Se conduzir um processo seletivo convencional nem sempre é uma tarefa fácil de ser cumprida, quanto mais quando o foco em questão é a seleção de um executivo. As diferenças são significativas entre esses dois tipos de seleção, e quem irá localizar o novo talento precisa realizar fases complexas que exigem ética e pesquisa no mercado. Consultor sênior e sócio-diretor da Transearch Brasil, Luiz Felipe Calazans conta como esse processo deve ser conduzido. Ele possui 40 anos de experiência e é especialista em seleção de cargos e funções diretas nas áreas de RH, jurídica, financeira e controladoria. “A meu ver todos os possíveis ângulos e facetas de um profissional que aceita participar de um processo ou projeto seletivo devem ser abordados”, afirma ao ser questionado sobre o que deve ser abordado numa seleção de executivos. Confira a entrevista e boa leitura!

RH.COM.BR - Qual o diferencial entre a seleção de executivos para os demais processos seletivos?
Luiz Felipe Calazans -
Todo o processo seletivo deve ser cercado de cuidados para evitar a exposição desnecessária do candidato. Quando se trata de seleção de executivos, quanto mais alto o nível dos profissionais considerados, mais refinado deve ser o trato e os cuidados que os mesmos devem receber, em razão do alto grau de responsabilidades de seus cargos, que na maioria das vezes envolve um grande volume de recursos – sejam eles humanos, financeiros ou materiais. Via de regra, eles são abordados e convidados a participar do processo seletivo. Isto tudo faz uma diferença incrível quando o comparamos com processos convencionais de seleção, que na sua maioria são recrutados via anúncio em jornais.

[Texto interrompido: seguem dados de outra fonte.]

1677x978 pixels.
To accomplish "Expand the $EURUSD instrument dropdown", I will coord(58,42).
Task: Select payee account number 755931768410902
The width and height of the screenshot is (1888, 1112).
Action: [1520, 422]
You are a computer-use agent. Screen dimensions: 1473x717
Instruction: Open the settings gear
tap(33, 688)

RH - Quais os cuidados que o consultor deve ter ao recrutar e selecionar executivos?
Calazans - Um consultor em seleção de executivos deve apresentar-se num ambiente refinado, sóbrio, ambiente parecido ou que guarde alguma semelhança com o ambiente de trabalho do profissional que está sendo entrevistado e avaliado. A mesa que “separa” um do outro deve ser redonda ou oval, para tirar a impressão de separação, de desigualdade, de diferença. Quanto mais iguais, mais solta rola a conversa. O profissional deve sentir-se num confessionário, aberto, contudo, sem aquela tela. Ele deve ser tratado como um igual diferenciado. Ele tem que sentir confiança e credibilidade no seu interlocutor, afinal, ele vai falar de uma das coisas mais importantes de sua vida: seu trabalho, carreira, ambições e sonhos, do chefe, família, esposa, do filho com problemas de droga, enfim da essência de sua vida. Imagine você o nível de cuidados, respeito, experiência que um consultor em seleção de executivos deve oferecer e ter para obter as informações que lhe interessam.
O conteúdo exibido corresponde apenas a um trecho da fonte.